═════ AVAILABLE DATA

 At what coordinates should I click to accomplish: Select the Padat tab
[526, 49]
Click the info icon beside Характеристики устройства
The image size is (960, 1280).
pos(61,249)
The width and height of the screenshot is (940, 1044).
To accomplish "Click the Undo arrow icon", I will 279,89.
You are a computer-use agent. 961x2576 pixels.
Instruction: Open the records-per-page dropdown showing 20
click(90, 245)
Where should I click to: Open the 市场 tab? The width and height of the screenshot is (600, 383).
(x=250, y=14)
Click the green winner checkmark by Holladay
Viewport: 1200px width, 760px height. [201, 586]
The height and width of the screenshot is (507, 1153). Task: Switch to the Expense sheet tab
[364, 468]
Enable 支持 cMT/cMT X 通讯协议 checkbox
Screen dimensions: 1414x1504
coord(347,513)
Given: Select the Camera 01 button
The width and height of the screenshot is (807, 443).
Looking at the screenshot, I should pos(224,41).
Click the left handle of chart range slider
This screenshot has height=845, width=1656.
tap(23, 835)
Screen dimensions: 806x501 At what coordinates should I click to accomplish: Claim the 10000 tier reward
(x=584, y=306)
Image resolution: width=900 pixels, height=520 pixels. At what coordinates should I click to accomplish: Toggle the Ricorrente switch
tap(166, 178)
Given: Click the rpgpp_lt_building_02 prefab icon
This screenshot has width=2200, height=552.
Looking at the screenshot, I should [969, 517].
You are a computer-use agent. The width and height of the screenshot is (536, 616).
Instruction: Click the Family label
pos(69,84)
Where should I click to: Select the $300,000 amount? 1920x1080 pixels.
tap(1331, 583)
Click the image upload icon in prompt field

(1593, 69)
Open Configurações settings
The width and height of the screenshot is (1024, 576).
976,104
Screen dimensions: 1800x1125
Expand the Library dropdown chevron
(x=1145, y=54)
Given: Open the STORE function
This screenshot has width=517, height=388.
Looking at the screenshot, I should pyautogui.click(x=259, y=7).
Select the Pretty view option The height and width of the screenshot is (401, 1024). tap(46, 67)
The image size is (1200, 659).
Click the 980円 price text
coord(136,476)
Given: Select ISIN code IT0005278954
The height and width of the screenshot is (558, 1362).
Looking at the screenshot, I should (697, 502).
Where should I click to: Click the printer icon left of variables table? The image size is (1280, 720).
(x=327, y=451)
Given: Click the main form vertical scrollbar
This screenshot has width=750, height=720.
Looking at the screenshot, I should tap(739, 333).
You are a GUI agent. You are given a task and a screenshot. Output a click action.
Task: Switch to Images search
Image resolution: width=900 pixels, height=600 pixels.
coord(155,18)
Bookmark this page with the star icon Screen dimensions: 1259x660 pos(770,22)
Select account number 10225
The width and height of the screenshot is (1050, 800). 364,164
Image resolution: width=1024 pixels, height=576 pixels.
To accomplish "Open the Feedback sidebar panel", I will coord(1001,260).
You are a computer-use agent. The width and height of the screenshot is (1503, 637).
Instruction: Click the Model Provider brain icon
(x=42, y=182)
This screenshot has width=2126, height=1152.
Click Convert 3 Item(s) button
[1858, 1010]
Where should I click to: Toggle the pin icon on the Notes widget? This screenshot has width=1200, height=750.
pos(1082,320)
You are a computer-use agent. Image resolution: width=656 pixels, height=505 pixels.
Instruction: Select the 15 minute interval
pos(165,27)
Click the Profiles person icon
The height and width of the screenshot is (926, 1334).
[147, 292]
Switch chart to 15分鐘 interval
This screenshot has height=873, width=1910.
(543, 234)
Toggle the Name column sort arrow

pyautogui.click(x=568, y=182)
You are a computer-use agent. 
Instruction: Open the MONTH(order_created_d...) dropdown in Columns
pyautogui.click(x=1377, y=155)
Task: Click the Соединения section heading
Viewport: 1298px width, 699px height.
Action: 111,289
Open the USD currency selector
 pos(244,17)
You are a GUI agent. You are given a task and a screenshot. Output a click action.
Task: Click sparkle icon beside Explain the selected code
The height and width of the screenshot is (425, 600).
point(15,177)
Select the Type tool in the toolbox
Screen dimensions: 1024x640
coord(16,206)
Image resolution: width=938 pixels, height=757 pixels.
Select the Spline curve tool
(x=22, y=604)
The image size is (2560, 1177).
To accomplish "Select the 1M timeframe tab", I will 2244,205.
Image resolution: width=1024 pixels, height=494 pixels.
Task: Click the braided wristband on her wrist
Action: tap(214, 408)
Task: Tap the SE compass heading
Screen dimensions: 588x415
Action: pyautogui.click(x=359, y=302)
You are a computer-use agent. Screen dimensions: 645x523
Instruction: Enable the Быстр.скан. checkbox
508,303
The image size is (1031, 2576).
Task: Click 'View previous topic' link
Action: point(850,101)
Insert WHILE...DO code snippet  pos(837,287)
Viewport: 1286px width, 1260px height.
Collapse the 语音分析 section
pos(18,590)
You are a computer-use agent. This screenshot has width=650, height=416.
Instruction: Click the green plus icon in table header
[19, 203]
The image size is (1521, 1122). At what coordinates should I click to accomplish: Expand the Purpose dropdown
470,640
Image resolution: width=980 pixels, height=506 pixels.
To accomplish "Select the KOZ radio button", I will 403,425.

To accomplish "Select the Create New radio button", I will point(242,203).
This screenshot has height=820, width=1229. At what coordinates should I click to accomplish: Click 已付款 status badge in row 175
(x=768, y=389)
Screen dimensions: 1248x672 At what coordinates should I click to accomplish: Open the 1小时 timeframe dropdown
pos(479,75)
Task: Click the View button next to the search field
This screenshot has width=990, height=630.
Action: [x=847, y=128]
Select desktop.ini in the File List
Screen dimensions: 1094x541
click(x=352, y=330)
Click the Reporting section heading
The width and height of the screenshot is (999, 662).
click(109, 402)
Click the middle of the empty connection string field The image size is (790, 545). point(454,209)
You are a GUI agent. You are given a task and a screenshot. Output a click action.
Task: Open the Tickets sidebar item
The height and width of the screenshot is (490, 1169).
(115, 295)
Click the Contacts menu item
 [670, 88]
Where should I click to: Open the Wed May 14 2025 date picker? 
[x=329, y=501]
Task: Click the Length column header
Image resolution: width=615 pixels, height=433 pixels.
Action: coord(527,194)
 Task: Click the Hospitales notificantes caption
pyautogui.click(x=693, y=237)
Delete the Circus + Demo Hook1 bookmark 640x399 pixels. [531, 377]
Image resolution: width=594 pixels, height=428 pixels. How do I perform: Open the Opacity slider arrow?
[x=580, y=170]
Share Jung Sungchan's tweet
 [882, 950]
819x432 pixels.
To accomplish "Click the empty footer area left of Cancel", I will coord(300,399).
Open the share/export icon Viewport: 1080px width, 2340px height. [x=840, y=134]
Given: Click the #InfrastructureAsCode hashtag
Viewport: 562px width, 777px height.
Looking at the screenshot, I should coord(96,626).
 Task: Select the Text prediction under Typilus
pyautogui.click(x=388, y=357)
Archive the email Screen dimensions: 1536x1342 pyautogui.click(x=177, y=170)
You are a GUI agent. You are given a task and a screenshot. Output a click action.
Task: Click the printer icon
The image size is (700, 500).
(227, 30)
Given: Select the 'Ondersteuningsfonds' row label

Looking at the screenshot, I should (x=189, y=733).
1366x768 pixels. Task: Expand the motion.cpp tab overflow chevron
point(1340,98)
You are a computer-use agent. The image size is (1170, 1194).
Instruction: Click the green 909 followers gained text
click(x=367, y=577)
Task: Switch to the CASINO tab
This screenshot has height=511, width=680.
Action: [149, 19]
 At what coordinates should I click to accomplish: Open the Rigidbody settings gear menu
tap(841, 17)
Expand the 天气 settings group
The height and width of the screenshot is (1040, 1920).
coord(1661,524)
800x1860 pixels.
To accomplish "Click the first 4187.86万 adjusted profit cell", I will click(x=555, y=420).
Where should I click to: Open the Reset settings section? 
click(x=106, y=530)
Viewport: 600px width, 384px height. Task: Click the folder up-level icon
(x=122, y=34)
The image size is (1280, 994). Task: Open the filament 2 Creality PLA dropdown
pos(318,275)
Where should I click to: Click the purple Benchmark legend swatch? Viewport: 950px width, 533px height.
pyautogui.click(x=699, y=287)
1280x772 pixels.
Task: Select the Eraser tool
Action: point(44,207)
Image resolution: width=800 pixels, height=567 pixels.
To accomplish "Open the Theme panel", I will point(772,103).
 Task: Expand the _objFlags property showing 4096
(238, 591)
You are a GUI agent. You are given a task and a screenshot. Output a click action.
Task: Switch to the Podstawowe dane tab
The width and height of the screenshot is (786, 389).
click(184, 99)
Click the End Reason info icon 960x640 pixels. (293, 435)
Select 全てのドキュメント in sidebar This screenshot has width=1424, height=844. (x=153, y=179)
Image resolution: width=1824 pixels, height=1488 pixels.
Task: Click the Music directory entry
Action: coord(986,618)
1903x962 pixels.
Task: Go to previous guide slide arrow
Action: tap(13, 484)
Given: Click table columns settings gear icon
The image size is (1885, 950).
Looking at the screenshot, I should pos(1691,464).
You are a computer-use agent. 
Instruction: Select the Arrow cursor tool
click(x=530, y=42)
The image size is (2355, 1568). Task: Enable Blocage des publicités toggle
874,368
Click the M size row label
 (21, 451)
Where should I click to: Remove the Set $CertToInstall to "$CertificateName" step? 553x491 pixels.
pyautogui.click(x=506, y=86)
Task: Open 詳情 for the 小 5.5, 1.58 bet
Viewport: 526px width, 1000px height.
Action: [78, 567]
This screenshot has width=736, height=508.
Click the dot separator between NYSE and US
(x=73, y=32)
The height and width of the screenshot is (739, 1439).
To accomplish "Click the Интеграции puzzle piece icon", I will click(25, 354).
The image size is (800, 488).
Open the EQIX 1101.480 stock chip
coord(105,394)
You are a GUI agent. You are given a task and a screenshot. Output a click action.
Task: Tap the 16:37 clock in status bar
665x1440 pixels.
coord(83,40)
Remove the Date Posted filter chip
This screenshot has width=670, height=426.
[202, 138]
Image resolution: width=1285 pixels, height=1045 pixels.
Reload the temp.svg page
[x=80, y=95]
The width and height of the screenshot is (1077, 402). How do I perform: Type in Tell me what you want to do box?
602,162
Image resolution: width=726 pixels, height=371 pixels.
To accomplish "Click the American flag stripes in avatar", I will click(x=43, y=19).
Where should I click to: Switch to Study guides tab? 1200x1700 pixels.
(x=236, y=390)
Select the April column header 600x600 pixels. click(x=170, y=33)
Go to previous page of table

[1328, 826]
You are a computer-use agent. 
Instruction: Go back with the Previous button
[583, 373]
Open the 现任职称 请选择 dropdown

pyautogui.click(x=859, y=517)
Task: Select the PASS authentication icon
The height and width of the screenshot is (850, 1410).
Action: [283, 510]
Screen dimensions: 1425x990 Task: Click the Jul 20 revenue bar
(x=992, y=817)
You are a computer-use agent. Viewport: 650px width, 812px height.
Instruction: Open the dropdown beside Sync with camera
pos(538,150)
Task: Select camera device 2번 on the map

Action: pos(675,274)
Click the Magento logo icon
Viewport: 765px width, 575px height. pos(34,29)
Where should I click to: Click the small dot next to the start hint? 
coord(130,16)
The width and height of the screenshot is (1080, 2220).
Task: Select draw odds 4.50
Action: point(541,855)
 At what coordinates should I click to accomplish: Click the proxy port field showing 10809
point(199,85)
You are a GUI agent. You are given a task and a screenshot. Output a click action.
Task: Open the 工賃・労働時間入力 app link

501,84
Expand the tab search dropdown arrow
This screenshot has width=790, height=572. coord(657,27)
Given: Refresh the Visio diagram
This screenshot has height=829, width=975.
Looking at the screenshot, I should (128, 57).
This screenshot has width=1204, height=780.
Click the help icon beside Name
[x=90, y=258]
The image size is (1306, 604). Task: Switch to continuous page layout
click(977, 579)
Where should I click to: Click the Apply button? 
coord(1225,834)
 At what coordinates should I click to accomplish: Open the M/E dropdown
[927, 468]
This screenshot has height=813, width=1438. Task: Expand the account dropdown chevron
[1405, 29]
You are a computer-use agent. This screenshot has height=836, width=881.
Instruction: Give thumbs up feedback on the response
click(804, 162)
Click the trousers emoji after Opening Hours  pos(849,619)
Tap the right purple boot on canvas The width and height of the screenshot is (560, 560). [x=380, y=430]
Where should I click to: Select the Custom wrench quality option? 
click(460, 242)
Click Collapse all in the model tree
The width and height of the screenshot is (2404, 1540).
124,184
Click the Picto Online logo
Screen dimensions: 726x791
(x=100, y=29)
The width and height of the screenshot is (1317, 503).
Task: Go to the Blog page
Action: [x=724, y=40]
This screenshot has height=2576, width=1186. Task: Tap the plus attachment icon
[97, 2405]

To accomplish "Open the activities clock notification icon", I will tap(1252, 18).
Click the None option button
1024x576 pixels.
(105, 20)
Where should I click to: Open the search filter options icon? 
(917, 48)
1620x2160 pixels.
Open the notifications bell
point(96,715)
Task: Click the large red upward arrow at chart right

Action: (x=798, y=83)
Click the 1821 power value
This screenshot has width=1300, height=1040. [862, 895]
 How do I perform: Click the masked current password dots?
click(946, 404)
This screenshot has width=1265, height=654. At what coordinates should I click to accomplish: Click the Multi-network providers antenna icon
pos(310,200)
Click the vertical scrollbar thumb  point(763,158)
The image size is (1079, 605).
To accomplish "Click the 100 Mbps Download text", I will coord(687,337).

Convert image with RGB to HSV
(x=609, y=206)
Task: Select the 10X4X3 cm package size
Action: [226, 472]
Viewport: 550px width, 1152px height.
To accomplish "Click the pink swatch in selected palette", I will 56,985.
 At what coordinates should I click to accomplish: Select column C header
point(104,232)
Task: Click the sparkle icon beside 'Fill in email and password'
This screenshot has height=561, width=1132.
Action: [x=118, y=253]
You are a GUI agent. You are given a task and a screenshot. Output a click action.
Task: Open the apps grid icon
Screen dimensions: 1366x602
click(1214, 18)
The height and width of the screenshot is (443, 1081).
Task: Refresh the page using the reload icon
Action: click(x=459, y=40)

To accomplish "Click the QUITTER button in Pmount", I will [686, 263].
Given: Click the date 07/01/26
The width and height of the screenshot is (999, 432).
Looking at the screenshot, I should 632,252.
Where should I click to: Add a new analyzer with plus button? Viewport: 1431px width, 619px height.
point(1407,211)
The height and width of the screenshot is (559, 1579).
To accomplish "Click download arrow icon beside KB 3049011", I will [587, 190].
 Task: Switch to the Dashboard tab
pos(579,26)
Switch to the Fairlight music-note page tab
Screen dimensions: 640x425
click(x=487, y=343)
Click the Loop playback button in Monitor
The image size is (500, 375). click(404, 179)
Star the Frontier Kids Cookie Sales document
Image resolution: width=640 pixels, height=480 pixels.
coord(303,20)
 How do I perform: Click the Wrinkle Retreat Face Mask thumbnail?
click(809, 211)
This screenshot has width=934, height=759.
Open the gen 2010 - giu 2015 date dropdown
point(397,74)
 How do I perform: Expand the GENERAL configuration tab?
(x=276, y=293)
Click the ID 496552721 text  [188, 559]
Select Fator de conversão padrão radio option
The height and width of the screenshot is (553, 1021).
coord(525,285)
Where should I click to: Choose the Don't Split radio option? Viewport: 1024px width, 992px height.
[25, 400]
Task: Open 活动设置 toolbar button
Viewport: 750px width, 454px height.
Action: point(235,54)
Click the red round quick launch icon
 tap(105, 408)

══════════

- [PROBLEM TO SOLVE] Each line of the data in which the string "panel" appears needs to be copied.

- [COMPLETED TASK]
To accomplish "Open the Feedback sidebar panel", I will coord(1001,260).
To accomplish "Open the Theme panel", I will point(772,103).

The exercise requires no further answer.